◆ SOURCE MATERIAL

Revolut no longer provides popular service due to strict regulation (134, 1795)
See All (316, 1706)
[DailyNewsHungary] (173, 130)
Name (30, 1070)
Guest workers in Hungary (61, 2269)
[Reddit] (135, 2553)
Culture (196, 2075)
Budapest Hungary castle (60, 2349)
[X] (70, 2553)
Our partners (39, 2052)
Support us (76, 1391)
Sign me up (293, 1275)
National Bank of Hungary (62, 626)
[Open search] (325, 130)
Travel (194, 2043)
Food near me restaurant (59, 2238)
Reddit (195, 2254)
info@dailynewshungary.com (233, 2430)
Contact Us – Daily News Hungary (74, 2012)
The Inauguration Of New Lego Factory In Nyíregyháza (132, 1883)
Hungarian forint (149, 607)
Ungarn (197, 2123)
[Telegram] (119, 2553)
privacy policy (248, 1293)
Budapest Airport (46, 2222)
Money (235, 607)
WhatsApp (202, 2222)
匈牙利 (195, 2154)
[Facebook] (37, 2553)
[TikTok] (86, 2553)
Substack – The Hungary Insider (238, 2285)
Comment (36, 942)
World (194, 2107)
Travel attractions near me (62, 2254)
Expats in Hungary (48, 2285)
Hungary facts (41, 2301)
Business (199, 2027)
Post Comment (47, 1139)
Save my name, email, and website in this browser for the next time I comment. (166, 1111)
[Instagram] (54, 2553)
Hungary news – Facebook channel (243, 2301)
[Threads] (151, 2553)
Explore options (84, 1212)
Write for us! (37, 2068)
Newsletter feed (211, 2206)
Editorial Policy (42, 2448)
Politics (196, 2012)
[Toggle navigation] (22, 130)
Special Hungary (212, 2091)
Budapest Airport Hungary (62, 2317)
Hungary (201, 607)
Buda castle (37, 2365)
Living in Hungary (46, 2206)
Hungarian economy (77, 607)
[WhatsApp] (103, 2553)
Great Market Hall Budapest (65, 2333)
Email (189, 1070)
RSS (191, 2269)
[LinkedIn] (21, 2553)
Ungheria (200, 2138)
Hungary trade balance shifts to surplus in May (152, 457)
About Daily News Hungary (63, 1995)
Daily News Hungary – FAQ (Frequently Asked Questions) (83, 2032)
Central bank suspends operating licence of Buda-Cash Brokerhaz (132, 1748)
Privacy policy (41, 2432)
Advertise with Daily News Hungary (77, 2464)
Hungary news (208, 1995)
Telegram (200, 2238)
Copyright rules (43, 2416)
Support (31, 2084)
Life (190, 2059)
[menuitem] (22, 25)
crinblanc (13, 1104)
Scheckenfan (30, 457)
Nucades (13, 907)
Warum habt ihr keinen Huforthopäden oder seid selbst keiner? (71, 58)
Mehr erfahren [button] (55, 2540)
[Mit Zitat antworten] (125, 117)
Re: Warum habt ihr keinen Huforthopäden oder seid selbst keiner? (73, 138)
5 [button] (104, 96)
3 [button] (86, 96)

◆ ACTION ITEM
Lines of the listing above that contain the word "Budapest" must all be copied.

◆ SOLUTION FOR THIS EXERCISE
Budapest Hungary castle (60, 2349)
Budapest Airport (46, 2222)
Budapest Airport Hungary (62, 2317)
Great Market Hall Budapest (65, 2333)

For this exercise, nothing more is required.